On average, 38% of U.S. respondents say their ideal future decision-making approach is hybrid, with AI and advisors working together. This includes respondents who use AI to discover options, then seek a human advisor to validate findings before acting; and those who want their advisor to use AI tools to support them, underscoring the role of advisors in applying judgment and context when investors are ready to act.

This is more pronounced for younger generations. When asked about their ideal approach, Gen Z and Millennials consistently choose a hybrid model across every financial task (50% and 44%). For Gen Z, this includes analyzing portfolio performance (42%) and generating new investment ideas (37%); for Millennials, the pattern is similar at 30% and 33%.
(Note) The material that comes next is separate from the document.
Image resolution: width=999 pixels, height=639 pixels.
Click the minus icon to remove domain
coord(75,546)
While AI use was high across generations, Gen Z and Millennials are the most active users in the U.S.: 63% benefit from confidence and decision support from AI, compared to 31% of Gen X and Baby Boomers.
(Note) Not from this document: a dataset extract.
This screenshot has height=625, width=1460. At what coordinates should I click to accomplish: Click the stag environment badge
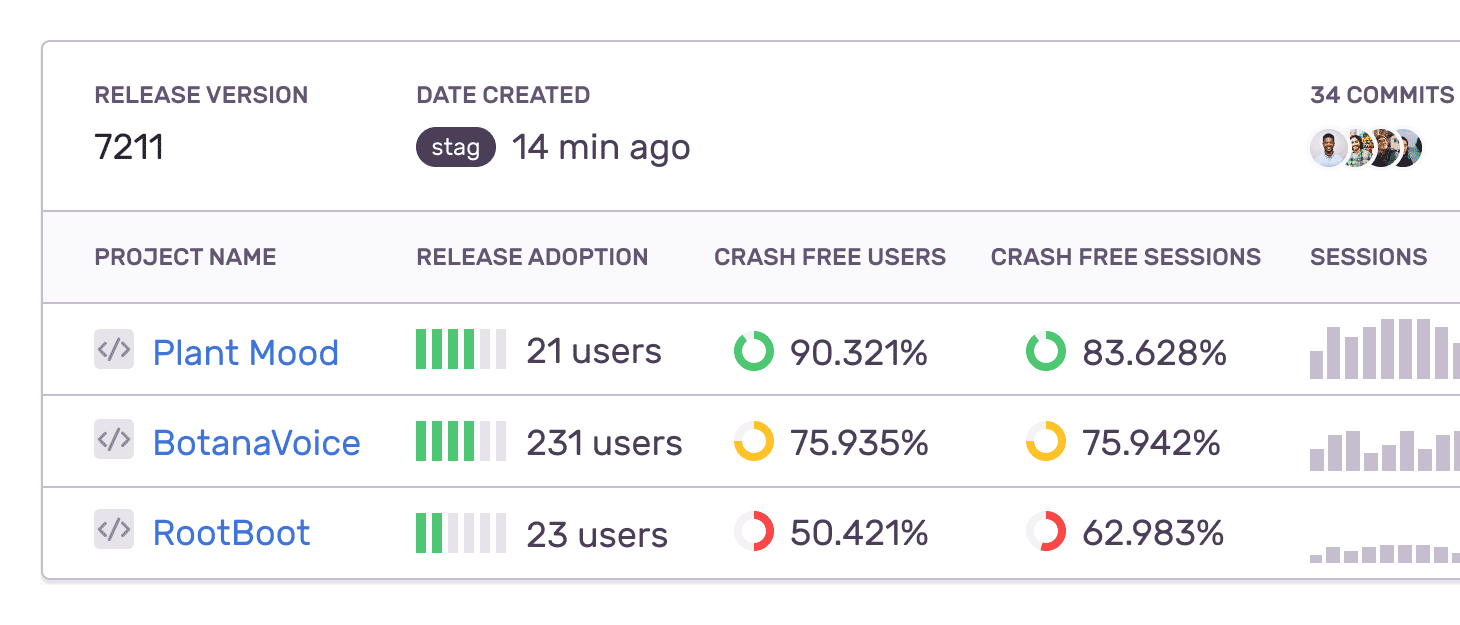(x=455, y=147)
AI boosts confidence, advisors provide conviction

According to the survey findings, AI is changing U.S. investor behaviors and attitudes. Globally, 49% said that AI makes them more willing to take calculated risks; in the U.S., 44% say the same, suggesting a slightly more measured approach. Meanwhile, 48% of U.S. investors self-report that AI helps them feel more in control (slightly below the global average, 51%), and 31% say AI makes them feel less in control (higher than the global average, 26%).
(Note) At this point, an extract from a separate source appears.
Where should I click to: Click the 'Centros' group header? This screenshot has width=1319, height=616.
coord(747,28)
While AI’s impact on attitudes and behaviors vary between the U.S. and global respondents, and across generations, around nine in ten (86%) U.S. investors self-report that AI has influenced their investment returns, attributing an average of 35% of returns to AI, higher than the global average (33%). This rises to 36% for high-net-worth investors (US$2M+).

High-net-worth investors in the U.S. ranked finance and investment as a top area for using AI (44%). Yet, for this group, professional advice remains more influential, with 67% citing financial professionals and institutions as the leading source of an investment idea, compared with 16% who cite AI.

In the U.S., investors are signaling a clear preference for a hybrid approach: AI for discovery and research, and human advisors for decision judgment and validation, especially when building long-term plans and making major portfolio decisions.

About HSBC

HSBC Bank USA, National Association (HSBC Bank USA, N.A.) serves customers through International Wealth and Premier Banking (IWPB) and Corporate and Institutional Banking (CIB). Deposit products are offered by HSBC Bank USA, N.A., Member FDIC. It operates Wealth Centers in: California; Washington, D.C.; Florida; New Jersey; New York; Virginia; and Washington. HSBC Bank USA, N.A. is the principal subsidiary of HSBC USA Inc., a wholly owned subsidiary of HSBC North America Holdings Inc.

Notes to editors

Methodology

HSBC’s “The AI and Human Advantage” survey findings are based on insights from 9,993 affluent and high-net-worth individual investors aged 21 to 69 with minimum investable assets of USD 100,000 and USD 2 million respectively. The research was conducted by Ipsos Asia Limited on behalf of HSBC online in mainland China, Hong Kong, India, Malaysia, Mexico, Singapore, Taiwan, the UAE, the UK and the U.S. (U.S. sample: 1,128). The fieldwork ran from 6 January to 6 February 2026.